Vislumbres e Esperas

Quarta-feira, 6 de Agosto de 1975

A manhã passou lenta, mergulhado na leitura de um livro que me transportava para outros mundos, mas que não conseguia afastar completamente o turbilhão de pensamentos que insistia em girar à volta da Dila. Havia uma quietude confortável, sim, mas também uma inquietação silenciosa, aquela que nos acompanha quando o coração não se aquieta, quando se sente uma falta que não se pode nomear.

À tarde, Manuel e Benjamim estiveram em minha casa, trazendo consigo a familiaridade e a leveza da amizade. Entre jogos, conversas e pequenas travessuras, senti a mistura agridoce da camaradagem: alegria genuína temperada pelo desejo de que a Dila estivesse ali também, de alguma forma presente, mesmo que só na minha imaginação. Cada risada era acompanhada de um pensamento furtivo nela, cada gesto meu e deles parecia subitamente ganhar outro significado quando eu imaginava o seu olhar sobre nós.

À noite, o Benjamim veio ter comigo, e juntos dirigimo-nos à casa da Dila, carregando a expectativa quase palpável de a ver, de sentir a sua presença sem sermos notados. Não a encontrando do lado da cozinha, um impulso impensado levou-me a espreitar pela janela da sala. E lá estava ela, a menina nos braços, serena e bela. Um calor súbito subiu pelo meu peito, uma mistura de alegria intensa e ternura que quase me tirava o fôlego. Ao mesmo tempo, senti uma ponta de receio — aquele medo subtil de que o futuro, por mais promissor que pareça, pudesse trazer obstáculos inesperados, ou que a própria vida nos separasse daqueles momentos de pura beleza.

Para minha surpresa, o Benjamim revelou que obtivera autorização dos pais para acampar, embora apenas num fim de semana. A notícia trouxe uma centelha de esperança, a promessa de liberdade e de aventuras partilhadas. Mas, mesmo no êxtase da novidade, não pude deixar de sentir a inquietação que acompanha o desejo: a antecipação do que virá e a consciência de que cada instante é precioso, efémero, e que o que hoje se apresenta radiante pode amanhã tornar-se distante.

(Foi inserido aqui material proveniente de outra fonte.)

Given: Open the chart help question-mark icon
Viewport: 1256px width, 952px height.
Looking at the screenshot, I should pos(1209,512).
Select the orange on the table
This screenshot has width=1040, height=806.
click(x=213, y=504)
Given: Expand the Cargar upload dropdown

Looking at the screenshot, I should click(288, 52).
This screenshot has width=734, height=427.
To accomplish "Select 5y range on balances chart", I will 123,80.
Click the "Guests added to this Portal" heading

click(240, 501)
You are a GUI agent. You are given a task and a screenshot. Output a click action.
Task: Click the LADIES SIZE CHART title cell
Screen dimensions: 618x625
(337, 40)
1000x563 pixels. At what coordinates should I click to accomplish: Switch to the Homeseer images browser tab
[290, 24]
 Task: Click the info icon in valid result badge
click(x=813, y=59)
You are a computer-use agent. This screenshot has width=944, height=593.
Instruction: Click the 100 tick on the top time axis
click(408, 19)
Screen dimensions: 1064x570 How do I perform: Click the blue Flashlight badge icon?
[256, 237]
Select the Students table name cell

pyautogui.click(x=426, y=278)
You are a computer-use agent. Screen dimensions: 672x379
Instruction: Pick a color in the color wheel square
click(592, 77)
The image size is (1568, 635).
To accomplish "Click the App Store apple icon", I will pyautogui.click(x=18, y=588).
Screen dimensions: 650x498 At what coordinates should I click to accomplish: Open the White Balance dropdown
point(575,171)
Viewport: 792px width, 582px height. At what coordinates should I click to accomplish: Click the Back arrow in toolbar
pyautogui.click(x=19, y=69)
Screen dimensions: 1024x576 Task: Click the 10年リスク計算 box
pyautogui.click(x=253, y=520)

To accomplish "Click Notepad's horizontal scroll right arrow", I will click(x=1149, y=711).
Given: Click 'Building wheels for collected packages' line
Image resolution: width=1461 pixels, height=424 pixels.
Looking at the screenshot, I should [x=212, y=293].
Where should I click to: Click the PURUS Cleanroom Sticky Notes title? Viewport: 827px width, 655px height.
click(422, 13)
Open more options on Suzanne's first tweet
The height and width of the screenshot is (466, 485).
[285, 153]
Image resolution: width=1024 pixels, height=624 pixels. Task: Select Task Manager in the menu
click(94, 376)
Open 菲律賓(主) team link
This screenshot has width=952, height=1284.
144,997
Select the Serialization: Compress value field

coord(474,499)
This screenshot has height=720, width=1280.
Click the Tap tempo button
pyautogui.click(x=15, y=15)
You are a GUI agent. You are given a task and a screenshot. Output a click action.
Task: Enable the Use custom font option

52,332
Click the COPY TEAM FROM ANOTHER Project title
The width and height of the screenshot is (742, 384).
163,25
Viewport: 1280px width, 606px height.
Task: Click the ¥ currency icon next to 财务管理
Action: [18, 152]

Assim terminei o dia, com a mente e o coração a oscilar entre contemplação e ansiedade, entre a felicidade pura de a ter visto e o receio silencioso do que ainda se avizinha. Senti, mais do que nunca, que a Dila habita os meus pensamentos e que, independentemente do futuro, cada momento vivido com ela é um tesouro guardado no fundo da minha alma.